One such florist was Diane Makgill, a former NCMA docent of 15 years. Her floral design was inspired by the studio of Sir Thomas Lawrence’s portrait of Antonio Canova. Makgill manipulated texture in a design that seems to leap from its vases.

In her presentation about her display, she explained that each florist is assigned their artwork randomly. On her painting last year, Makgill said, “I was really happy to get this portrait. I think the colors are beautiful, and I knew it probably had a good story.” 

The base of her piece was a frame filled with pennies, which was a representation of the artist, Lawrence, often being “penniless and tortured by love,” as Makgill put it. She explained, “I thought that people would be upset that I was encouraging the coin shortage problem, so I was trying to figure out how to get pennies without going to the bank, and then I realized I could get inherited pennies because everybody has some kind of coin collection […] from parents. So, I reached out to three people who had lost their parents from Covid […] and they said yes.”

The creativity was not isolated to realist portraits; for instance, Mia Spolan’s display was inspired by Shara Hughes’s painting You’re Getting in Your Own Way, an abstract work from 2018. In her floral design, Spolan played with color to form a twisted column of blossoms. She said when she received her painting she “felt like [she] hit the jackpot.” She added that she lives in Atlanta, but she heard about Art in Bloom on Instagram and decided to participate.
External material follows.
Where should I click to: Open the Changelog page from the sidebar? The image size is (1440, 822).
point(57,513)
A recurring theme last year was appreciation of the frame as part of the artwork. Another design that incorporated this with a different interpretation was Lesia and Olena Zintchouk’s. Their inspiration was the painting Kitchen Ball at White Sulphur Springs, Virginia by Christian Friedrich Mayr, about which they wrote, “Christian Friedrich Mayr went into great detail to show the ceiling of the room more so than the foreground. In our view, that was intentional. It was meant to give the subjects protection- encapsulate them but also separate them from the rest of the world. Our floral design is intended to include this ‘capsule.’” 

Kitchen Ball is doubly framed- both by the frame surrounding the painting and by the setting of the painting itself. In this painting, Mayr implements a technique called chiaroscuro in which an artist manipulates light and shadow to show emphasis and importance within a painting. For example, in Kitchen Ball, Mayr uses candlelight to show that the newlyweds in the center of the room are the focus of the painting, but he also strategically scatters light around the top of the painting to emphasize the ceiling beams, giving the painting a sense of secrecy. 
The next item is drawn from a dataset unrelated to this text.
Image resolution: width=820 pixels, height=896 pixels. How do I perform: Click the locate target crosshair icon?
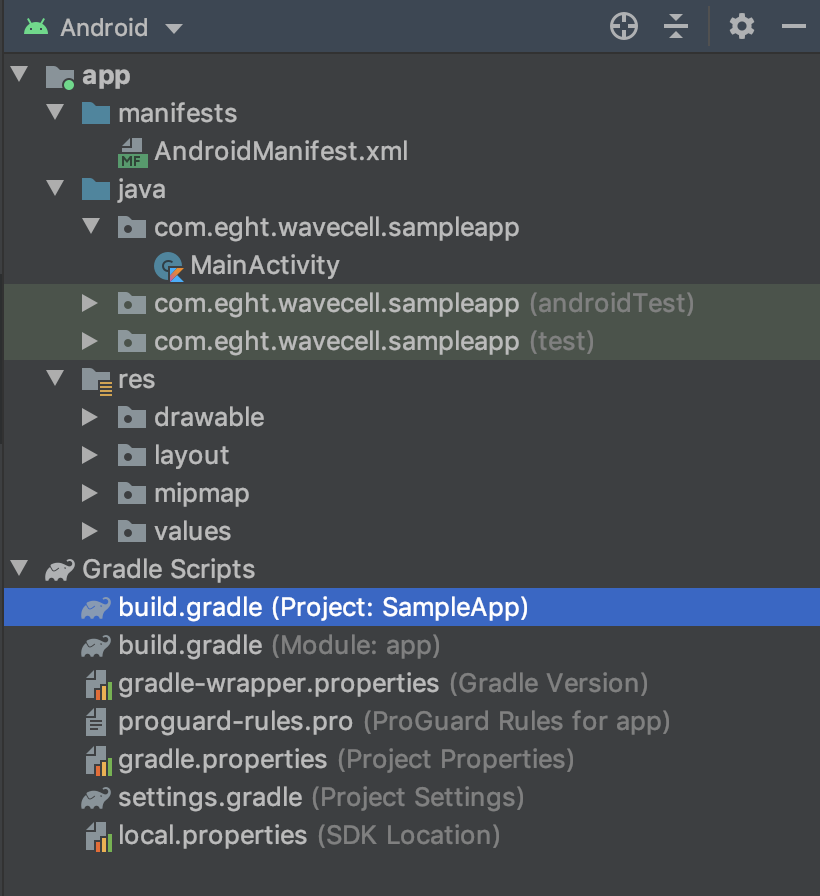[624, 27]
The Zintchouks transferred this feeling over to their floral display using river cane to frame their design. The cotton in the middle of the display that seems to sway and dance like the figures was a double entendre: the white sticks out again to draw the viewer’s eye, but it also brings back to mind the enslavement of the dancers.

In a modern take on inequality, E.W. Fulcher’s design based on Pieter Hugo’s photograph Naasra Yeti, Agbogbloshie Market, Accra, Ghana won the Curator’s Choice award for best display last year. Agbogbloshie is a dump site on the outskirts of Ghana’s capital city where millions of pounds of outdated technology are deposited from Western countries, ostensibly in an effort to kickstart digital growth in Ghana. This waste, however, is toxic to the nearby residents and youth who resell the scraps. 

In his floral display, Fulcher explored an optimistic future; his argument seemed to be that hope can blossom from bad circumstances. He incorporated computer waste, serving as a microcosm of what would be found at Agbogbloshie, and in these scraps an echo of the city lights in the background of Hugo’s photo could also be seen.

These were just four of the museum’s 43 displays featured last year, each with a unique and creative style, that served as a reminder of the value of art in times of both war and peace, strife and joy.